**Exercise**
Translate this sentence from the text about returning to law school at 51 into Spanish: "I was not looking to return to school at that point in my life."

**Text block**
Well, if anyone had told me that I would go back to school at age 51, I would have told them they were crazy. I was not looking to return to school at that point in my life. However, I was encouraged by my firm to take classes in an LLM program to prepare myself to practice and specialize in a slightly different area of law. The opportunity sounded interesting, so I went ahead and applied to The John Marshall Law School to participate in the employee benefits LLM program.
I was afraid that I would not be able to keep up with the younger students because I thought it was harder to learn as you get older. However, I learned that my years of work experience actually helped me to understand the concepts more readily than did some of the youngsters who had never worked. I also enjoyed getting to know the other students and the professors, whom I otherwise would never have met.

**Available data**
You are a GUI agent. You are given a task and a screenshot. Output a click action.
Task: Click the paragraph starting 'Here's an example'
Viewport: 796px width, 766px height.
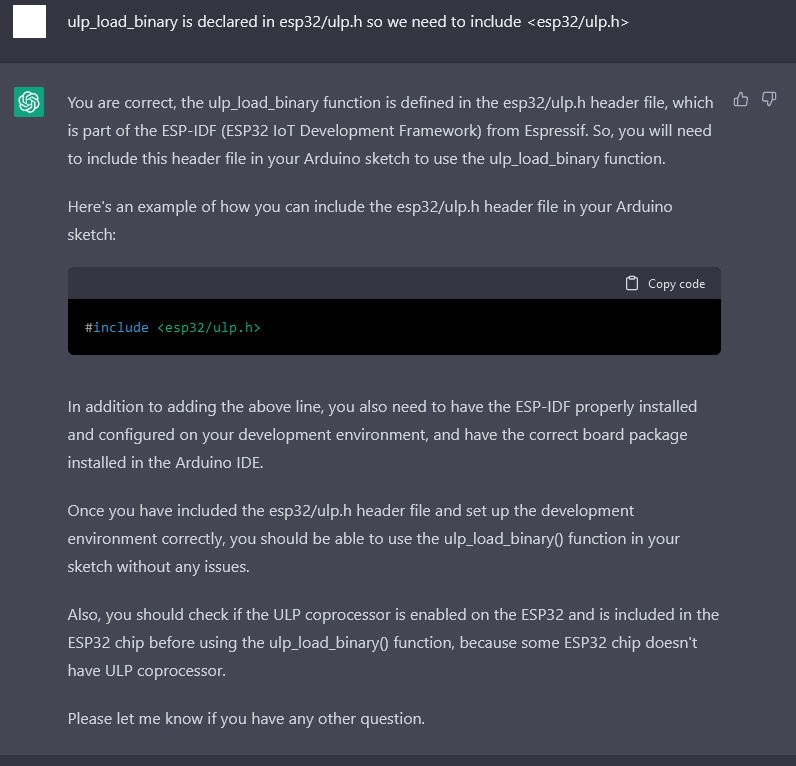pyautogui.click(x=370, y=220)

**Answer space**
No buscaba volver a estudiar en ese momento de mi vida.